Summary: As a botanist and professor of plant ecology, Robin Wall Kimmerer has spent a career learning how to ask questions of nature using the tools of science. As a Potawatomi woman, she learned from elders, family, and history that the Potawatomi, as well as a majority of other cultures indigenous to this land, consider plants and animals to be our oldest teachers.

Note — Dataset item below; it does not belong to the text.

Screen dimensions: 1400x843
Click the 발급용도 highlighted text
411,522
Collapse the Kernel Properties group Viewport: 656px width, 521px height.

In Braiding Sweetgrass, Kimmerer brings these two lenses of knowing together to reveal what it means to see humans as “the younger brothers of creation”. As she explores these themes, she circles toward a central argument: The awakening of a wider ecological consciousness requires the acknowledgement and celebration of our reciprocal relationship with the world. Once we begin to listen for the languages of other beings, we can begin to understand the innumerable life-giving gifts the world provides us and learn to offer our thanks, our care, and our own gifts in return.

Discussion Questions

  1. The “Gift of Strawberries” introduces the reader to the concept of “the essence of a gift economy is, at its root, reciprocity.” How can “the relationship of gratitude and reciprocity that has been developed increase the evolutionary fitness of both plant and animal” from your perspective?
  2. “Learning the Grammar of Animacy” introduces the concept of communing with nature by getting to know more about plants and recognizing that they are not inanimate objects. If you addressed the plants in your neighborhood as something other than “it,” would that change your relationship to the environment? How?
  3. In the story “Maple Sugar Moon,” Nanabozho finds that people have grown lazy due to the bounty of the first Maple trees. Nanabozho removes this culture of plenty by diluting the sap and teaching the people to honor and respect the gift of the Maple tree. Can you draw any parallels from this story and our consumer-driven economy?
  4. In “Allegiance to Gratitude,” Kimmerer introduces the Thanksgiving Address used
  5. by the indigenous peoples to give thanks to the land. She writes that “it is the credo for a culture of gratitude.” How does the Thanksgiving Address support the concept of “our mutual allegiance as human delegates to the democracy of the species”? What does that mean to you?
  6. In “Putting Down Roots,” Kimmerer writes, “Losing a plant can threaten a culture in much the same way as losing a language.” Discuss the sweetgrass’s decline, which Kimmerer outlines in this chapter. How can plants repeat the history of their people?
  7. Based upon the central themes in Braiding Sweetgrass, explain the differences between reciprocity and the current ecological movement known as sustainability. Can you think of other authors, activists, or artists working to achieve Kimmerer’s idea of reciprocity?
  8. Since Braiding Sweetgrass was released in paperback in 2014, artists of all disciplines have been inspired by and created work in honor of Kimmerer’s book. Visual artist Jenny Holzer projected dozens of quotes from the book on the buildings of Glasgow during the 2021 United Nations Climate Change Conference, including “Our leaders willfully ignore the wisdom and the models of every other species on the planet – except of course those that have gone extinct” and “Climate change will unequivocally defeat economies that are based on constant taking without giving in return.” Videographer Phoebe Mussman created a short film entitled “I Must Return the Gift” with The Resilient Activist using excerpts as an immersive entryway into indigenous wisdom and resilience. Share an idea for an art project grounded in Kimmerer’s ideas of reciprocity, attention, and reconnection to the land that you would like to create.